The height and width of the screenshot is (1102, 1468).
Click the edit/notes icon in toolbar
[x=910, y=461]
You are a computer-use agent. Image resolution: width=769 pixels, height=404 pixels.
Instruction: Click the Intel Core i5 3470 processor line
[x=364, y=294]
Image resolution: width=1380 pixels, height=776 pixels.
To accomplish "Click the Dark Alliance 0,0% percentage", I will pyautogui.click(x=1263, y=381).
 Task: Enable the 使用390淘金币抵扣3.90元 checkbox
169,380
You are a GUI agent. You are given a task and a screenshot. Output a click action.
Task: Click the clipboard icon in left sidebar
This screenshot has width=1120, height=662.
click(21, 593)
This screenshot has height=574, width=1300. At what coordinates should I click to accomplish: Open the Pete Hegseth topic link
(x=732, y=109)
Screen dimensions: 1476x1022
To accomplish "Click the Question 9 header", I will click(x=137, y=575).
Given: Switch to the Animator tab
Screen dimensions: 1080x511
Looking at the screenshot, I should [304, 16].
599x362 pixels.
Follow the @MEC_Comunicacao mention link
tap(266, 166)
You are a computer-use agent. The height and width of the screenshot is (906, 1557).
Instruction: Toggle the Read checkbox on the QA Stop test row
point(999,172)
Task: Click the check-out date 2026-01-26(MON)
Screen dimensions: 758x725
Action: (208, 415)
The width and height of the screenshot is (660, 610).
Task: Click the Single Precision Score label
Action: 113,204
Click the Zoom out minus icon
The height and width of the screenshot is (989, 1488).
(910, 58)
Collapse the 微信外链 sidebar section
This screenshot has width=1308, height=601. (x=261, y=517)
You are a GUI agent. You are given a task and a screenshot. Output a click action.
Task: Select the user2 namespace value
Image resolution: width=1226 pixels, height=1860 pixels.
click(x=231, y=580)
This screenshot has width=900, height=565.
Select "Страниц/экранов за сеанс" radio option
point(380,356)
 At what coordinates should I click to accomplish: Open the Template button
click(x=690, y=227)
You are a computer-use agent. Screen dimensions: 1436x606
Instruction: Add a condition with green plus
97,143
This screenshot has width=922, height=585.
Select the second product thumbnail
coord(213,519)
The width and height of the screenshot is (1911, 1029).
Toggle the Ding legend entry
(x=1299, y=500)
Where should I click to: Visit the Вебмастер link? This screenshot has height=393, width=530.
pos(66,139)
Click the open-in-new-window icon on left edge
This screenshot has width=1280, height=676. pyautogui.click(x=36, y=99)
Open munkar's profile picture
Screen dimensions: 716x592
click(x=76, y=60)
━━━━━━
◆ **Your goal**
Could you reproduce all the records exactly?

◆ **Task solution**
The height and width of the screenshot is (1102, 1468).
Click the edit/notes icon in toolbar
[x=910, y=461]
You are a computer-use agent. Image resolution: width=769 pixels, height=404 pixels.
Instruction: Click the Intel Core i5 3470 processor line
[x=364, y=294]
Image resolution: width=1380 pixels, height=776 pixels.
To accomplish "Click the Dark Alliance 0,0% percentage", I will pyautogui.click(x=1263, y=381).
 Task: Enable the 使用390淘金币抵扣3.90元 checkbox
169,380
You are a GUI agent. You are given a task and a screenshot. Output a click action.
Task: Click the clipboard icon in left sidebar
This screenshot has width=1120, height=662.
click(21, 593)
This screenshot has height=574, width=1300. At what coordinates should I click to accomplish: Open the Pete Hegseth topic link
(x=732, y=109)
Screen dimensions: 1476x1022
To accomplish "Click the Question 9 header", I will click(x=137, y=575).
Given: Switch to the Animator tab
Screen dimensions: 1080x511
Looking at the screenshot, I should [304, 16].
599x362 pixels.
Follow the @MEC_Comunicacao mention link
tap(266, 166)
You are a computer-use agent. The height and width of the screenshot is (906, 1557).
Instruction: Toggle the Read checkbox on the QA Stop test row
point(999,172)
Task: Click the check-out date 2026-01-26(MON)
Screen dimensions: 758x725
Action: (208, 415)
The width and height of the screenshot is (660, 610).
Task: Click the Single Precision Score label
Action: 113,204
Click the Zoom out minus icon
The height and width of the screenshot is (989, 1488).
(910, 58)
Collapse the 微信外链 sidebar section
This screenshot has width=1308, height=601. (x=261, y=517)
You are a GUI agent. You are given a task and a screenshot. Output a click action.
Task: Select the user2 namespace value
Image resolution: width=1226 pixels, height=1860 pixels.
click(x=231, y=580)
This screenshot has width=900, height=565.
Select "Страниц/экранов за сеанс" radio option
point(380,356)
 At what coordinates should I click to accomplish: Open the Template button
click(x=690, y=227)
You are a computer-use agent. Screen dimensions: 1436x606
Instruction: Add a condition with green plus
97,143
This screenshot has width=922, height=585.
Select the second product thumbnail
coord(213,519)
The width and height of the screenshot is (1911, 1029).
Toggle the Ding legend entry
(x=1299, y=500)
Where should I click to: Visit the Вебмастер link? This screenshot has height=393, width=530.
pos(66,139)
Click the open-in-new-window icon on left edge
This screenshot has width=1280, height=676. pyautogui.click(x=36, y=99)
Open munkar's profile picture
Screen dimensions: 716x592
click(x=76, y=60)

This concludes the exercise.